In general any language feature which has gotchas, which may behave in an unexpected way (e.g. friend or protected in C++), should be avoided, unless specifically beneficial in a certain situation. When used, precise comments should be added describing the use case.
The unfortunate thing is that until you know a particular language really well, you don’t know what these tricky constructs are. They are usually not advertised in the language manuals. Sometimes there are books which help to learn about why particular features are dangerous. So the best advice one could give here is: stay alert!
Diligence vs. ignorance
Or I should say: willful ignorance. Programming has become ubiquitous and some languages like JavaScript have a very low entry-level. It’s good, but it also comes with some disadvantages, such as: programmers don’t put enough thought into what they are doing. I’ve seen too much mindlessly written code in my career. Some simply assume that they are writing throwaway code and they don’t care about the quality. Other just implement the first solution which came into their mind, they don’t try to think of all advantages and disadvantages of that solution, it’s like they only wanted to finish their current task and move on, as if the code they write was going to be thrown away right after being written, or as if they were going to quit soon and they don’t care who will be maintaining that. But the code tends to outlive the task, somebody has to maintain or extend it. This leads to the same piece of code being reimplemented over and over again multiple times, which is a huge waste. If the first implementor gave enough thought into what he was doing, the original piece of code could have been used for years, perhaps even reused.

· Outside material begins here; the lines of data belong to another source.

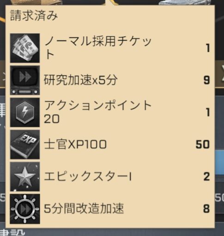
Task: Click the action point lightning icon
Action: point(25,112)
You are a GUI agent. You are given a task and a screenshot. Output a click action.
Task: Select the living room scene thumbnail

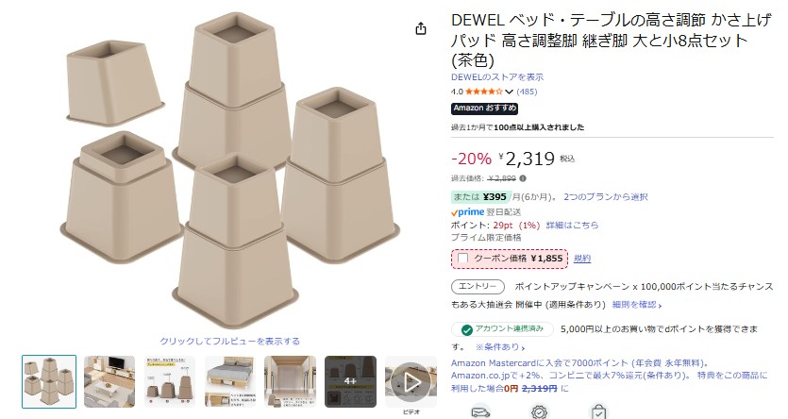109,382
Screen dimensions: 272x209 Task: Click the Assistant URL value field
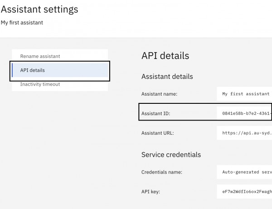click(x=244, y=133)
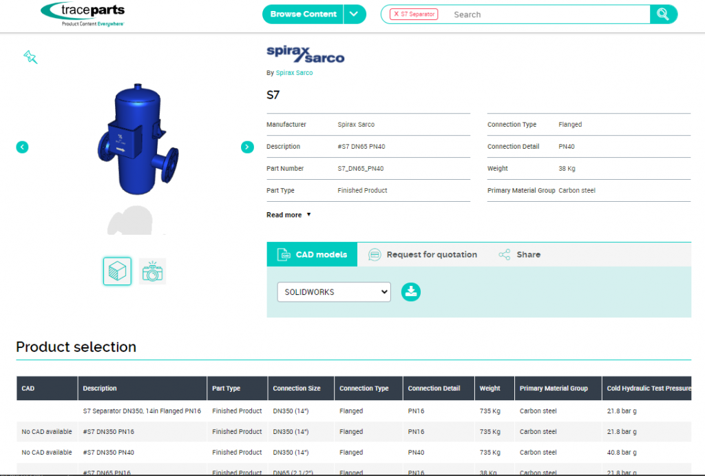Open the Request for quotation tab
This screenshot has height=476, width=705.
pyautogui.click(x=423, y=254)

The advice here is: be diligent. Learn about the environment surrounding the code you write (i.e. callers, callees, etc.). Learn about all the use cases. Try to think of all things that your approach may break. It does take experience to write good code, but it also takes common sense.
Code reviews
It’s good to have an additional pair of eyes review your code. If you’re writing code for fun, have a friend take a look at it. If you’re working for a company, have a coworker review your code and review his code in return. I don’t know why code reviews are not a custom at many companies. Reviews take only a small amount of time, but they have a big benefit of unifying the code to ease future maintenance, promote coding style conventions, promote good behaviors and suppress the bad ones, etc. It’s even more beneficial if somebody more experienced reviews your code, you will learn from him.
Reviews are not an ultimate solution, they will not help to find all bugs, in fact many bugs will slip through reviews, but reviews help improve code quality in the long run.